И Леру-Лаванду он мог нарисовать только так. Замаслившиеся глазки Георгича, видящие (якобы) сквозь серенькую ткань её платья. Минутная озабоченность на лице шефа, вспоминающего, кто она такая и зачем ему нужна. Губы Виталика, их осторожное и благоговейное прикосновение к чашке, которую только что держали Её руки. Ладонь Тимофея на рычаге переключения скоростей — а Тимофею мечтается, что на её коленке…
Они её видели, хотя и каждый по-своему. Им это было вовсе ни к чему, но они её видели. А Алексей — нет. Он даже имени её не мог запомнить, не то что нарисовать.
После этих бесплодных попыток Алексею стали сниться женщины. Все его женщины, бывшие и не бывшие. В особенности — не бывшие. От девчонок, за которыми он подглядывал в душевой пионерского лагеря, до тонконогой поэтессы, не далее как вчера вечером читавшей свои стихи возле памятника Клюеву.
Личико у поэтессы было востроносенькое, блёклое, вдохновенно-несчастливое. И стихи тоже были вдохновенно-несчастливые и нарочито невнятные, их переполняла взрывчатая смесь обиды и бравады, которая почему-то не взрывалась. Наверное, успела отсыреть от невидимых миру слёз и только потом была расфасована по обоймам двустиший… А на строгой чёрной юбке поэтессы был совершенно неуместный разрез во всю длину подола. Хулиганистый осенний ветер то и дело высоко задирал этот соблазнительный подол, поспешно лапал под ним влажными ладонями и тут же разочарованно отступался. Алексей, возвращавшийся с работы и зачем-то задержавшийся в клюевском сквере, стоял в сторонке от гопы молодых самовосторженных поэтов, делал вид, что тоже слушает стихи, и сочувствовал ветру. За время его попыток Алексей успел основательно рассмотреть эти тонкие ножки с узловатыми коленками, твёрдыми комочками икр и тощенькими, выгнутыми наружу бёдрами… Пусть лучше пишет стихи.
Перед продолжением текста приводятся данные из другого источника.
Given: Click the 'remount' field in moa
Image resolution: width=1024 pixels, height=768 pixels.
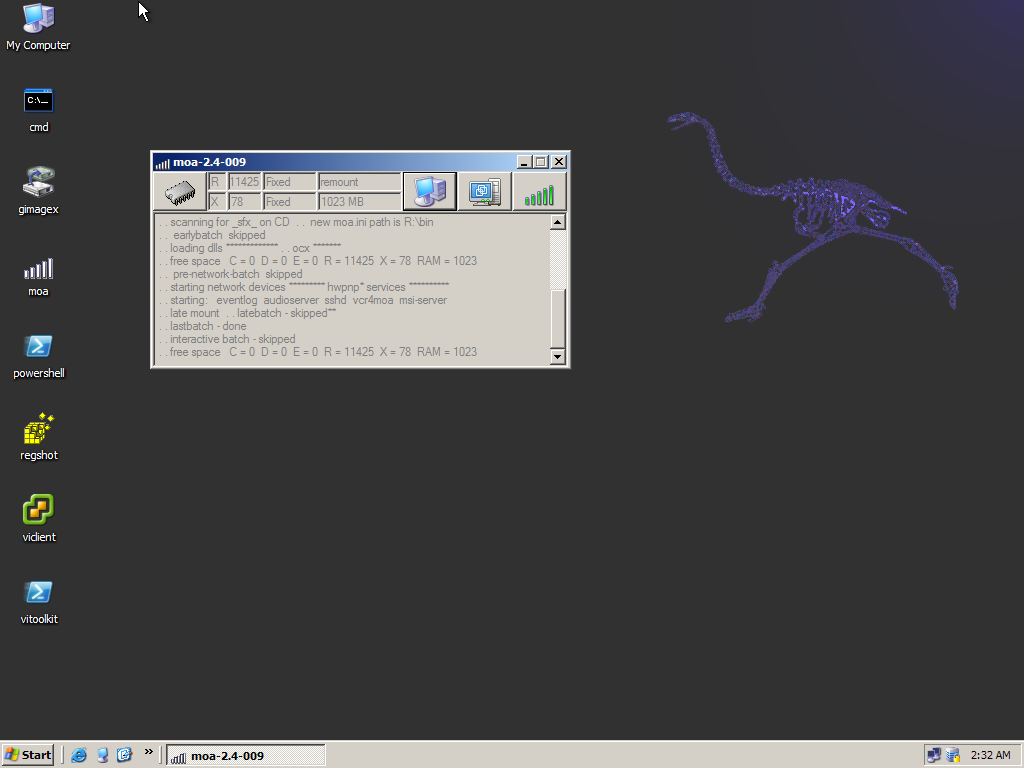Looking at the screenshot, I should (358, 182).
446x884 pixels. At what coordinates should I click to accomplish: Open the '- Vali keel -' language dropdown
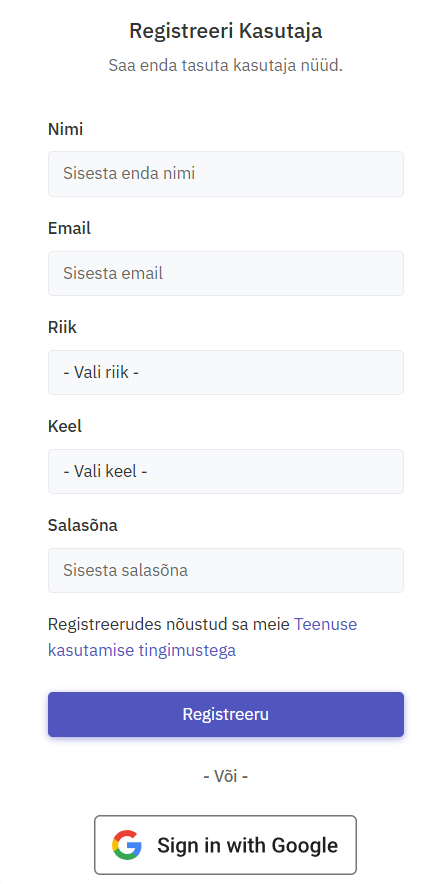tap(226, 471)
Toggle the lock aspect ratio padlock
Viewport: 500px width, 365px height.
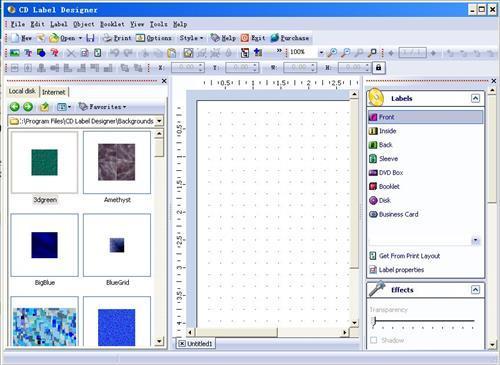[x=378, y=68]
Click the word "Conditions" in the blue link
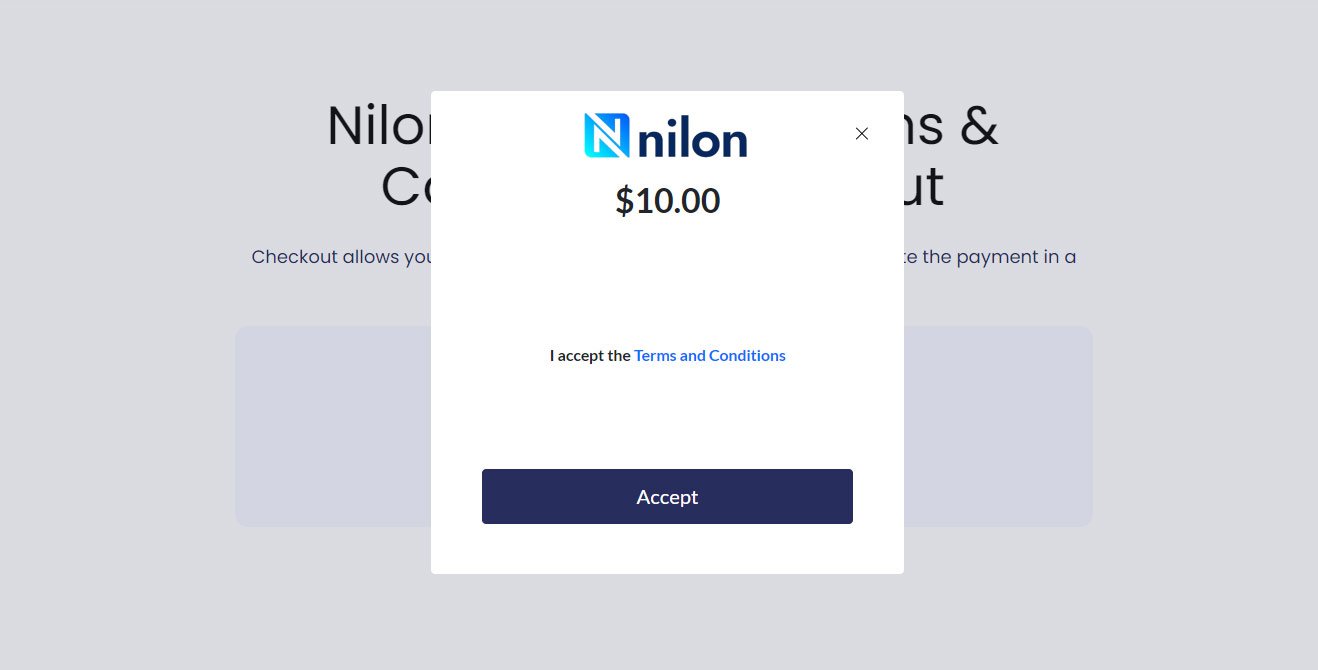 point(747,355)
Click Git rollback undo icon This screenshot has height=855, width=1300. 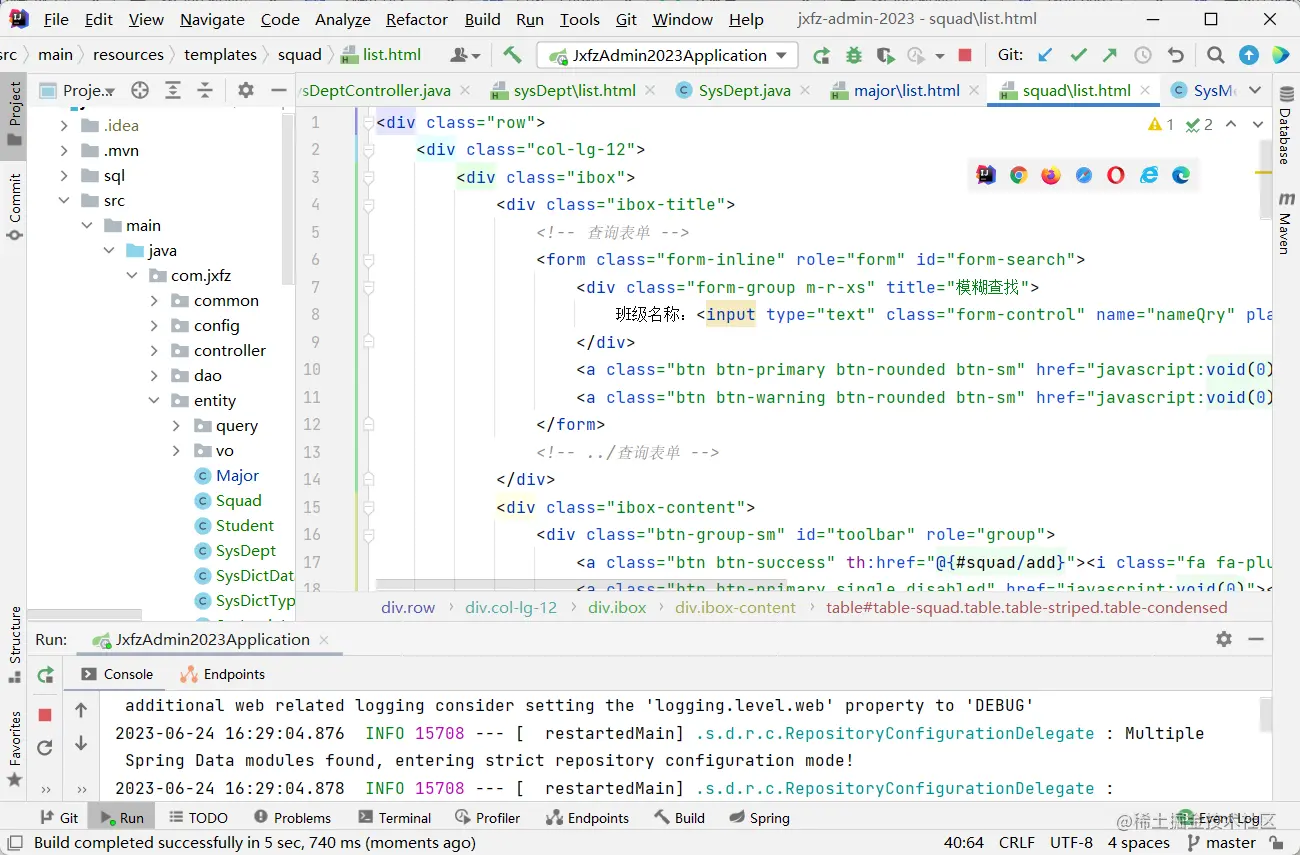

Ночью поэтесса приснилась ему в сереньком платье Лики-Луизы. Или, может быть, это была Лида-Люся с личиком поэтессы, но почему-то в широченном мягком кресле шефа. Во сне воображение не подкачало: ноги выше колен оказались не такими уж тонкими и даже, пожалуй, излишне рыхловатыми на ощупь, как у Марты… рядом с которой он, разумеется, и проснулся.
На работе он снова долго искоса приглядывался к Лоре-Лолите и снова безрезультатно. Ничего похожего на поэтессу он в ней не обнаружил. И ничего не похожего — тоже. Он снова не видел в ней НИЧЕГО. Ничего, кроме серого бесформенного балахона, чёрных жёстких кудряшек, внимательных глаз. Снова разочаровался, вошёл в Интернет и стал пополнять коллекцию ягодиц из порносайтов, и занимался этим вплоть до появления шефа с конвертиками. Без ягодиц шеф почему-то не мыслил рекламу своей продукции, хотя вслух утверждал прямо противоположное…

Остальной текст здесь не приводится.